No Estado Democrático de Direito, a representação popular exige ampla liberdade do representante na sua função dentro e fora do palácio, no interior ou no exterior do país. Essa liberdade inclui atitudes ativas e passivas, manifestação do pensamento mediante voto, palavra, opinião. Dessa necessária liberdade decorre a imunidade para colocar o parlamentar ao abrigo de constrangimentos oriundos dos poderes executivo e judiciário, de setores da sociedade ou de indivíduos isolados. A imunidade protege o parlamentar contra freios postos indevidamente à sua atividade. A soberania popular por ele exercida desconhece limites, salvo os estabelecidos na Constituição. Ao parlamentar cabe exercer o poder político dentro dos parâmetros constitucionais.

Segundo a Constituição brasileira de 1988 (art.53) o parlamentar é inviolável por quaisquer de suas opiniões, palavras e votos: não pode ser preso (inviolabilidade) nem processado (irresponsabilidade). Nos casos excluídos dessa específica imunidade, o parlamentar poderá ser processado perante o Supremo Tribunal, em se tratando de ilícito criminal, e perante a justiça comum, na hipótese de ilícito civil. A casa legislativa do parlamentar poderá sustar os trâmites da ação penal. Ele será preso em flagrante de crime inafiançável, mas a sua casa legislativa poderá examinar os autos e decidir se mantém ou se relaxa a prisão. O parlamentar não está obrigado a testemunhar sobre informações recebidas ou prestadas em razão do exercício do mandato, nem sobre as pessoas que as prestaram ou que as receberam.

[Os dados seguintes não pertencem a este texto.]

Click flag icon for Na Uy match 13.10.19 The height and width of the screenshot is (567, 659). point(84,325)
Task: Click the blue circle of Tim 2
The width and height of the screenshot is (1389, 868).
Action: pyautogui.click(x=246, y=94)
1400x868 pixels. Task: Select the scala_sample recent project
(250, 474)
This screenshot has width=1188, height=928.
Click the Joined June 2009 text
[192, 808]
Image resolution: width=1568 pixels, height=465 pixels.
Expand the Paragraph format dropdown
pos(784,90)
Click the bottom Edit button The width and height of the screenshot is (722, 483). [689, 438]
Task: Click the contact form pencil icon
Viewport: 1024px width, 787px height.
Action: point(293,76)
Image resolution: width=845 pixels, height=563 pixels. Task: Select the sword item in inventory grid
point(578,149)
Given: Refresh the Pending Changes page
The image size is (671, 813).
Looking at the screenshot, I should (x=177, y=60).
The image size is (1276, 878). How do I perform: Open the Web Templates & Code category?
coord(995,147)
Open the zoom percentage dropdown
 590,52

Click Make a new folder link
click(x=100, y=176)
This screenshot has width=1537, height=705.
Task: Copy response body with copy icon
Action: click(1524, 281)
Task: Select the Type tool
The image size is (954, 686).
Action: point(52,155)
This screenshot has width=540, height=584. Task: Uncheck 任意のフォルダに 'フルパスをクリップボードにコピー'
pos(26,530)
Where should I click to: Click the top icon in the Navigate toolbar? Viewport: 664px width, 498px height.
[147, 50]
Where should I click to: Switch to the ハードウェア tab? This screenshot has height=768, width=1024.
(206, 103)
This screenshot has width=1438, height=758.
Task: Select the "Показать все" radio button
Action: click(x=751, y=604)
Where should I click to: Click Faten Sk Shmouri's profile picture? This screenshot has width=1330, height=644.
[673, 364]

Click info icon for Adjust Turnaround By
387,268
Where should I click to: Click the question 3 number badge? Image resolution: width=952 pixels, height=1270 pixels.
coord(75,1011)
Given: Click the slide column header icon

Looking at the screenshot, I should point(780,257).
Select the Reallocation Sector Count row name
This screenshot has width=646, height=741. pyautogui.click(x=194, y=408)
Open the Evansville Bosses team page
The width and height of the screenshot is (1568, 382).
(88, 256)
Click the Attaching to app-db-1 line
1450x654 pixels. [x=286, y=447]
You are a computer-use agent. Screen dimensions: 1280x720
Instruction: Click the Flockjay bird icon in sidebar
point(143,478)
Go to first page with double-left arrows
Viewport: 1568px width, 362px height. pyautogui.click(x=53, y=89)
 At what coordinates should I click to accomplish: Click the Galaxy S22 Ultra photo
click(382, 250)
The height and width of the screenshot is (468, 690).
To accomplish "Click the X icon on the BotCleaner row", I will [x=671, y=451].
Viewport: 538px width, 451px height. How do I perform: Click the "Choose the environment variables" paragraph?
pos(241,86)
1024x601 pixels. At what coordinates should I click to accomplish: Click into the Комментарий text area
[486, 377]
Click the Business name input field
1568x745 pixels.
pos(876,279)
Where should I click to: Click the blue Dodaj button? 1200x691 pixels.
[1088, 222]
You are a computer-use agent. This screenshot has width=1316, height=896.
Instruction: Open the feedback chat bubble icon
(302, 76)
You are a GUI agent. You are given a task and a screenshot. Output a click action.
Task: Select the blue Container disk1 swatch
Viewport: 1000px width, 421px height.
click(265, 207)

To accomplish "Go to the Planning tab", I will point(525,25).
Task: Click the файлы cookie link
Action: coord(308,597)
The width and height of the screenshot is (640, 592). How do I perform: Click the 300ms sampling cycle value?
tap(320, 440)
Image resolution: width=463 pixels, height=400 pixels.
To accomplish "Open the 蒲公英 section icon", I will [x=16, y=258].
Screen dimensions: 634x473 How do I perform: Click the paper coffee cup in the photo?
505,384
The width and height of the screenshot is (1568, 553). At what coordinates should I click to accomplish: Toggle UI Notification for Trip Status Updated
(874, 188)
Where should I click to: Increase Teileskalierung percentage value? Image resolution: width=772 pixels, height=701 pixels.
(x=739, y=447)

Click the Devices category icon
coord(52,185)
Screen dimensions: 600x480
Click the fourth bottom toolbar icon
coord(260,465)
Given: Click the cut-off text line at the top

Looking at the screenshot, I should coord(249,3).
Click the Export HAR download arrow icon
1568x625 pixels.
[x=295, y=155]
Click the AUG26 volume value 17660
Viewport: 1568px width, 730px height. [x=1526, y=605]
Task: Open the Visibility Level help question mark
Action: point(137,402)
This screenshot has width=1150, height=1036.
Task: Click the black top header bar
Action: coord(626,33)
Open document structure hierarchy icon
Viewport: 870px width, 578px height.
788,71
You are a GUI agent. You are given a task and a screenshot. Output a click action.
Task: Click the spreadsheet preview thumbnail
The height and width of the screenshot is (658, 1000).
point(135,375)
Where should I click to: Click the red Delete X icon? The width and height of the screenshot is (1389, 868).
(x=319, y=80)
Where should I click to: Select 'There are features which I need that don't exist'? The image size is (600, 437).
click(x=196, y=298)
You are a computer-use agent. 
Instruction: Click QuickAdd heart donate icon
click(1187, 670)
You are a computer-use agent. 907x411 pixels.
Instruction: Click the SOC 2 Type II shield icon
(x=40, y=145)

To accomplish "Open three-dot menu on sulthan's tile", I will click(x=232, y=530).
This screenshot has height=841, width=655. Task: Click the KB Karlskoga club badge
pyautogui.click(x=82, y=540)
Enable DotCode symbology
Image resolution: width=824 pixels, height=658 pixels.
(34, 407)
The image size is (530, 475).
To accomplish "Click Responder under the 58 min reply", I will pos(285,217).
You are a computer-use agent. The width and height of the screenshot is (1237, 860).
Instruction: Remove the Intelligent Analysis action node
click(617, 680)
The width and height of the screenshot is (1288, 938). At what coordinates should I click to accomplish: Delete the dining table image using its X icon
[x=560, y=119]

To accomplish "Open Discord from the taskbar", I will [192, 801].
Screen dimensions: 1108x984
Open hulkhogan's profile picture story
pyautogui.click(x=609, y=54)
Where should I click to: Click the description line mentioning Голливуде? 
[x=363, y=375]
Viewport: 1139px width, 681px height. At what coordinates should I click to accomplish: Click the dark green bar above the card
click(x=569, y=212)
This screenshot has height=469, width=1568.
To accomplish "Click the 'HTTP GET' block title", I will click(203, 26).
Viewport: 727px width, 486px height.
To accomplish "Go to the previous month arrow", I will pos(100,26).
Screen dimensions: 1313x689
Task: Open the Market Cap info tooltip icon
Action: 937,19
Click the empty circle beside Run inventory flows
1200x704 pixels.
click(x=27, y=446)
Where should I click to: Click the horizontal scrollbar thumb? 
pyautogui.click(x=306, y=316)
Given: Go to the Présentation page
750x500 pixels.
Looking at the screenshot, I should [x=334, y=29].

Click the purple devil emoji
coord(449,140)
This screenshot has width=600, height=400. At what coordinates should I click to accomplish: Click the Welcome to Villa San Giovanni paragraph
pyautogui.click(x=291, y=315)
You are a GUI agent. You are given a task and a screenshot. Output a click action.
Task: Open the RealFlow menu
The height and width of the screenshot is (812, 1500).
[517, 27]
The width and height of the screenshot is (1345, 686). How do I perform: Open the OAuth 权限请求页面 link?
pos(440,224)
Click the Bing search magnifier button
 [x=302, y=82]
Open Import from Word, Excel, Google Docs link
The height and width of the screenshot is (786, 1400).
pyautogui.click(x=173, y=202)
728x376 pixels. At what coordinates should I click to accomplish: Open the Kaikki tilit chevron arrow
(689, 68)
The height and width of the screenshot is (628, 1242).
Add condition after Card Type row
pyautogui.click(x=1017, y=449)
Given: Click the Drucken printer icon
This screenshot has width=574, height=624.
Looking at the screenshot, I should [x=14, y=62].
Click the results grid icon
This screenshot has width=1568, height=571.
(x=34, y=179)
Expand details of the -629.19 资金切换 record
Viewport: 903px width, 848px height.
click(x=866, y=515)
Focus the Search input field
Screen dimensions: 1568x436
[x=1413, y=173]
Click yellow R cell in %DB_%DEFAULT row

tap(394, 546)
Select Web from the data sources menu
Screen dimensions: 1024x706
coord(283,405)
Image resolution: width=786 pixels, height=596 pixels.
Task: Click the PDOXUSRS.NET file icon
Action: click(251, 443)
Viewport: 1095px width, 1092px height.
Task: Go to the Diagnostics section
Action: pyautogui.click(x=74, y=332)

Embora restrita às opiniões, palavras e votos, essa imunidade pode ser afastada. O parlamentar fica ao desamparo da imunidade se exercer o mandato no interesse particular, para satisfazer sentimentos e propósitos pessoais. O mandato lhe é outorgado para defender o bem comum, o interesse nacional, o patrimônio público, os valores acolhidos pela Constituição. Ao exercer o mandato fora desses parâmetros, o parlamentar entra na movediça areia da ilicitude. Neste caso, ele poderá sofrer (1) na área social: repúdio da sociedade; (2) na área política: sanções (i) do eleitor que lhe negar o voto em futuras eleições (ii) da casa legislativa que lhe cassar o mandato por falta de decoro; (3) na área judiciária: condenações no juízo cível e criminal.

O abuso das prerrogativas, além de tipificar incompatibilidade com o decoro parlamentar [CF 55, 1º] pode violar direitos assegurados na Constituição. Neste caso, defrontam-se: de um lado, os direitos constitucionais da vítima; de outro, os direitos constitucionais do parlamentar. Cabe aos juízes e tribunais, se provocados no devido processo, a solução da controvérsia, pois, nem a lei pode excluir da apreciação do poder judiciário lesão ou ameaça a direito (CF 5º, XXXV).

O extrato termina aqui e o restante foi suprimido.